The management of haemorrhage or risk of haemorrhage in anticoagulated patients increasingly involves those providing services for haemophilia. This is particularly so in the use of prothrombin complex concentrates where experience of the use of these products exists almost entirely within haemophilia centres. As the majority of bleeding anticoagulated patients present to hospitals that do not have haemophila centres, and where there is little experience in the use of PCCs, there is clearly a need for practical guidelines to guide use of these products. Clinicians must be made aware of the potential benefits and risks of using concentrated coagulation factors prepared from large plasma pools.

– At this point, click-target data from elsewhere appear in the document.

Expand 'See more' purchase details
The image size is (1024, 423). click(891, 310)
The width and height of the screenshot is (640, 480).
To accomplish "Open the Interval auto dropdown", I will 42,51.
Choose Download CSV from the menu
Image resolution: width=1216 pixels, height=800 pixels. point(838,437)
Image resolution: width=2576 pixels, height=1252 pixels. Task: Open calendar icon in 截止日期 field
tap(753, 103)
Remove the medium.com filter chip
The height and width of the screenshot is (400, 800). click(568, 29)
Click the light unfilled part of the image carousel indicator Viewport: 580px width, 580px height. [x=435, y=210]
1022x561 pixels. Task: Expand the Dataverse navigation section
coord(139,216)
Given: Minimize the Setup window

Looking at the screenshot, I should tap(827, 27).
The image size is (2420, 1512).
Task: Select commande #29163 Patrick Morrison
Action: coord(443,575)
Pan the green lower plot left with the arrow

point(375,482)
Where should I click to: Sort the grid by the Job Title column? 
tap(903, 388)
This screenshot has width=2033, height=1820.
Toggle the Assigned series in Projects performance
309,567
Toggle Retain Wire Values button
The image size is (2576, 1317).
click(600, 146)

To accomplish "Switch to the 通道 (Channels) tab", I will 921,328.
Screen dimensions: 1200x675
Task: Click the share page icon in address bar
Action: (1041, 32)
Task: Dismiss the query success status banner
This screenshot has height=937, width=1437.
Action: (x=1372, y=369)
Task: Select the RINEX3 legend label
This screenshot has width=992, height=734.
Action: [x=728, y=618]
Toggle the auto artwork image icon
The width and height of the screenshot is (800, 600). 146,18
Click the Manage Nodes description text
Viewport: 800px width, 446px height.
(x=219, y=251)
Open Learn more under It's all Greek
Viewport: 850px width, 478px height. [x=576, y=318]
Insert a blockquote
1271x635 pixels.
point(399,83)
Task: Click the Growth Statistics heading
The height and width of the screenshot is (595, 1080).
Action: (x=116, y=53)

A key aspects of the safe use of PCCs is the careful selection of the clinical indications for their use. Only those patients with or at risk from life-threatening haemorrhage should be treated. And where a licensed product is available, this should be used in preference to those that are not.

Data are lacking on the comparative efficacy of products containing factors II, VII, IX (FIX) and X against those lacking factor VII. There is evidence to show that factor VII levels may be extremely low in patients with high INRs, suggesting that overanticoagulated patients may benefit more from PCCs containing all four vitamin K-dependent factors.

The optimal dose of PCC required to reverse anticoagulation is not fully established but does depend on the degree of the coagulation defect. The experience of this group suggests that doses between 25 IU FIX/kg and 50 IU FIX/kg are effective.

We present a practical protocol for the use of PCC in reversal of coumarin-induced anticoagulation.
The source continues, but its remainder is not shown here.